Unlike the Left-Right numbering approach, changes to hierarchies modeled using a rip field affect only those records that are directly involved. There is no need to reconstruct the entire hierarchy whenever a node is added, deleted or moved. All that is necessary is to change any records that include the affected node, replacing the relevant portion of the rip field with the amended version.
For example, if we were to disband the Southern Sub Division (see Figure 1) and move its “Central” sales team to the Northern Sub Division and the “South West” team to the Western Division, a total of three records in the Node Structure table are affected (Table 9). The process is simple:
-
Retrieve the ripfield mask for the node to be removed (OldStru)
-
Retrieve the mask for the node to which all child nodes are to be re-assigned (NewStru)
-
Update the structure table replacing all occurrences of "OldStru" with "NewStru"
-
Delete the one record where the rip field is exactly equal to "OldStru"

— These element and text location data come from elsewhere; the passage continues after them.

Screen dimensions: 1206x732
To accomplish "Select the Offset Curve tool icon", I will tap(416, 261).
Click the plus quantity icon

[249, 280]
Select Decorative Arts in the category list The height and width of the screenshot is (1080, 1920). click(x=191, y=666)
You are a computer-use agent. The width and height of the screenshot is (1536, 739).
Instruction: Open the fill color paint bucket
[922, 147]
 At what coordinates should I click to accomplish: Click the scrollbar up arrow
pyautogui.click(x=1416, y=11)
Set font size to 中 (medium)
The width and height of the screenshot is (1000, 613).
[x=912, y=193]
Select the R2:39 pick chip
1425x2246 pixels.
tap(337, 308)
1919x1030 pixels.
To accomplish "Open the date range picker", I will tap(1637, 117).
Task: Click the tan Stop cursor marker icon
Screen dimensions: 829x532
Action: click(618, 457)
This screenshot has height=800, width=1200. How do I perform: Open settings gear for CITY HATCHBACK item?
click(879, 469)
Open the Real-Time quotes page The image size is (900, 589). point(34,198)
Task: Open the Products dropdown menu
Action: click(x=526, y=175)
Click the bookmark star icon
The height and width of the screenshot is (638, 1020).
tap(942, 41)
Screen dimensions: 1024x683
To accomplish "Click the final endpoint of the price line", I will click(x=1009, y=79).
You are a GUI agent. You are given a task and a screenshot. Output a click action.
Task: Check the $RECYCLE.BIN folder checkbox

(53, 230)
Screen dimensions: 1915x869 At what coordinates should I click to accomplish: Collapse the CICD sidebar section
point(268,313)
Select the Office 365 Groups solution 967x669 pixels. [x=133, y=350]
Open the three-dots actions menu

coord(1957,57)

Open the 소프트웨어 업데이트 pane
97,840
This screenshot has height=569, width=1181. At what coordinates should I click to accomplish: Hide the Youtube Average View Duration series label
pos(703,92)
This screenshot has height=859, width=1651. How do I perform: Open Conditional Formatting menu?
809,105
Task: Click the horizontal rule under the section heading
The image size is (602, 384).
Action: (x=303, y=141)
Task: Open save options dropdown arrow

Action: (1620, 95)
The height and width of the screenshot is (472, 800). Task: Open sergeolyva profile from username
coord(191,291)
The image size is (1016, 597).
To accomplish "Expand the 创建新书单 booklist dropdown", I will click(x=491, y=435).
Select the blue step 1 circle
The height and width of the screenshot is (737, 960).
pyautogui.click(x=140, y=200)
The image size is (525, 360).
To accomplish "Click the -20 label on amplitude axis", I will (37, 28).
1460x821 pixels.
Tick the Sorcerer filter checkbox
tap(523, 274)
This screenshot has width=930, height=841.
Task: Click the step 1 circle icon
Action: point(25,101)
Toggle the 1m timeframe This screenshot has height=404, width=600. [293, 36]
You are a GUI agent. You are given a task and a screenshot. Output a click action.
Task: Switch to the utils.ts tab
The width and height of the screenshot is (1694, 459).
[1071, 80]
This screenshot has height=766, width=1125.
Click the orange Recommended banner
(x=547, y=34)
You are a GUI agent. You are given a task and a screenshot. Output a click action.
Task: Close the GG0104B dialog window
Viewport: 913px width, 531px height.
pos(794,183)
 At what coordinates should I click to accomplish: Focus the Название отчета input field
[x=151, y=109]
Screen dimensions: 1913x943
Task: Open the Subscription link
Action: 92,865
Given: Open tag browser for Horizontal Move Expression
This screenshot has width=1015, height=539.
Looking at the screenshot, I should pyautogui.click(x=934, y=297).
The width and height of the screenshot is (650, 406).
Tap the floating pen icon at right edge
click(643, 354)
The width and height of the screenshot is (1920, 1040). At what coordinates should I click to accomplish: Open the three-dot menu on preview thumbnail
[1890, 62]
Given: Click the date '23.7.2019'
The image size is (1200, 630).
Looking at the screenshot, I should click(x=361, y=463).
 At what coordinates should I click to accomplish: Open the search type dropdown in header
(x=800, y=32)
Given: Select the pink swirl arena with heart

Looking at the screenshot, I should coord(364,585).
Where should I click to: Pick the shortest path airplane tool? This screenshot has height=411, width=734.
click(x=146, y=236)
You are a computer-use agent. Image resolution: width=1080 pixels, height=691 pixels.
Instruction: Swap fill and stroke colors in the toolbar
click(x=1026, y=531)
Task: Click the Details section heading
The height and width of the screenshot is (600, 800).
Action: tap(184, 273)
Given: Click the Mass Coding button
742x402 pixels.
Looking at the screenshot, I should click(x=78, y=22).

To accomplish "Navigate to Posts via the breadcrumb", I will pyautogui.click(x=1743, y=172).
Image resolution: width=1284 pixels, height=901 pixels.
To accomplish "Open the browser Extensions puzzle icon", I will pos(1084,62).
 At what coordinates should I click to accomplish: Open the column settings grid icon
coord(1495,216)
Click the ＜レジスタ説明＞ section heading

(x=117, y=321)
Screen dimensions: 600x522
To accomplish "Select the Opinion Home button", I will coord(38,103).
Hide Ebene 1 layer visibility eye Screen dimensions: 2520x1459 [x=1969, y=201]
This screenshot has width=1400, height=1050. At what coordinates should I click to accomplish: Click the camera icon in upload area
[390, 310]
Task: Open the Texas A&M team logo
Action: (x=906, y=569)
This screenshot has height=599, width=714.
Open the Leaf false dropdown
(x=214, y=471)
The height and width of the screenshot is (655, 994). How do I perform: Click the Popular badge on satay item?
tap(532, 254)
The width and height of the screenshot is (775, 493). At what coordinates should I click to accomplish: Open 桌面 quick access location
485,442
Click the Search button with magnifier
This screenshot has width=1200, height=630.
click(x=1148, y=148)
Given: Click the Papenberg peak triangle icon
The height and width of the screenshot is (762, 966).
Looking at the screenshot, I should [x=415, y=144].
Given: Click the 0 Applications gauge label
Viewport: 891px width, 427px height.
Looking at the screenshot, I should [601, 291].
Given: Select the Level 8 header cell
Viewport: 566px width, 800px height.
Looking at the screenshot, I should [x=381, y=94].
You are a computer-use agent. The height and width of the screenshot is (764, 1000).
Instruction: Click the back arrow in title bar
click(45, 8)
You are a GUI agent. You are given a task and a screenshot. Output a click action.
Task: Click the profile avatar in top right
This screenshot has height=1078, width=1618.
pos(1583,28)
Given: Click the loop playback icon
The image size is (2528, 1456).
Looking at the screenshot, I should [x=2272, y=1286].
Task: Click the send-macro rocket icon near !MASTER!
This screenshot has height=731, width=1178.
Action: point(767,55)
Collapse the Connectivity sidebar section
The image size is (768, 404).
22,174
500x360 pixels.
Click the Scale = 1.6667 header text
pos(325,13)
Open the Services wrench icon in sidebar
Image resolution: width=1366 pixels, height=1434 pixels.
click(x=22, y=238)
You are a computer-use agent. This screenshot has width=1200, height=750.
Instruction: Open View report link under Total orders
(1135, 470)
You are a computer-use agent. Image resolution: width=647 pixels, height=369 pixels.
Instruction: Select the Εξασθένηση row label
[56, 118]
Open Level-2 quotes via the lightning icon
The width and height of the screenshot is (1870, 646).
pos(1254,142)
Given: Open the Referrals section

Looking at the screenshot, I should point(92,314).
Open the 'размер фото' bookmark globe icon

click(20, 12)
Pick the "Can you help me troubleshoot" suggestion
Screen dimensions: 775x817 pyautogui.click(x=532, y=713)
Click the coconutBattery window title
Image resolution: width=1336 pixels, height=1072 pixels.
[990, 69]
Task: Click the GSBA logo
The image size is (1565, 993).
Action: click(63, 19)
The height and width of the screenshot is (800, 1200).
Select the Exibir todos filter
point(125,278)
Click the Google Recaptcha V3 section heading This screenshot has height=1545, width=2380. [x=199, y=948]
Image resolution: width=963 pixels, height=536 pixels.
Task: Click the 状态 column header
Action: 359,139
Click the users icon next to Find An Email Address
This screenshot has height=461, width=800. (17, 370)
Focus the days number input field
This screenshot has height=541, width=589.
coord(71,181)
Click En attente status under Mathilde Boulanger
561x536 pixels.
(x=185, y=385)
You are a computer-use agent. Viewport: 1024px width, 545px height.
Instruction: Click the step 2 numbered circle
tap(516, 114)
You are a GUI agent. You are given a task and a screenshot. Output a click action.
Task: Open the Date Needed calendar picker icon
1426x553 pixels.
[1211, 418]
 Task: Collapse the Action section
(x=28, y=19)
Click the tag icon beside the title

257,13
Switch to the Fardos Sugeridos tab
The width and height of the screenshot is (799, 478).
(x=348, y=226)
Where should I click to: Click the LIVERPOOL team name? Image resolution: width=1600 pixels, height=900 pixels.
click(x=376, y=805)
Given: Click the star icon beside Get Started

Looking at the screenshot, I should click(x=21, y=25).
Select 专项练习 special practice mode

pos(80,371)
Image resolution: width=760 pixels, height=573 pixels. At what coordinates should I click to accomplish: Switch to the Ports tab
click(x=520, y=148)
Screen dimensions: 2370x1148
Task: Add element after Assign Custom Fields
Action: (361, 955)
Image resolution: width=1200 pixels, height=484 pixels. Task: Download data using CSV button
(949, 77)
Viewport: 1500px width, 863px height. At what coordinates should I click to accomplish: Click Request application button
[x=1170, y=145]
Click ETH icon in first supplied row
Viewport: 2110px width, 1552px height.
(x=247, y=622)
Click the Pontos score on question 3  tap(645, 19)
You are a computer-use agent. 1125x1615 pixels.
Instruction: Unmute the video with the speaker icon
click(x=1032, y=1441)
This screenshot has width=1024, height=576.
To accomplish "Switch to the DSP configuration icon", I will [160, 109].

Obviously, any tables which included references to the deleted record would also have to be updated, but the key point here is that nothing else has to change. All data which previously aggregated to the “Southern Sub” group is now going to be aggregated into either the “Northern” or “Western” divisions.
Conclusion
The mapping approach described here provides the most flexible and easily maintained method of modeling hierarchical data of any type. By separating structural information from definition the retrieval of hierarchical information is simplified to the point where simple SQL can be used directly instead of requiring table queries, recursive “Tree-Walking” operations or the complex and inflexible left-right numbering which are the only viable alternatives.
NOTE: The sample SQL2005 database used in this article is attached as a zip file. Simply restore the database to your local SQL 2005 instance to see how all this works in practice.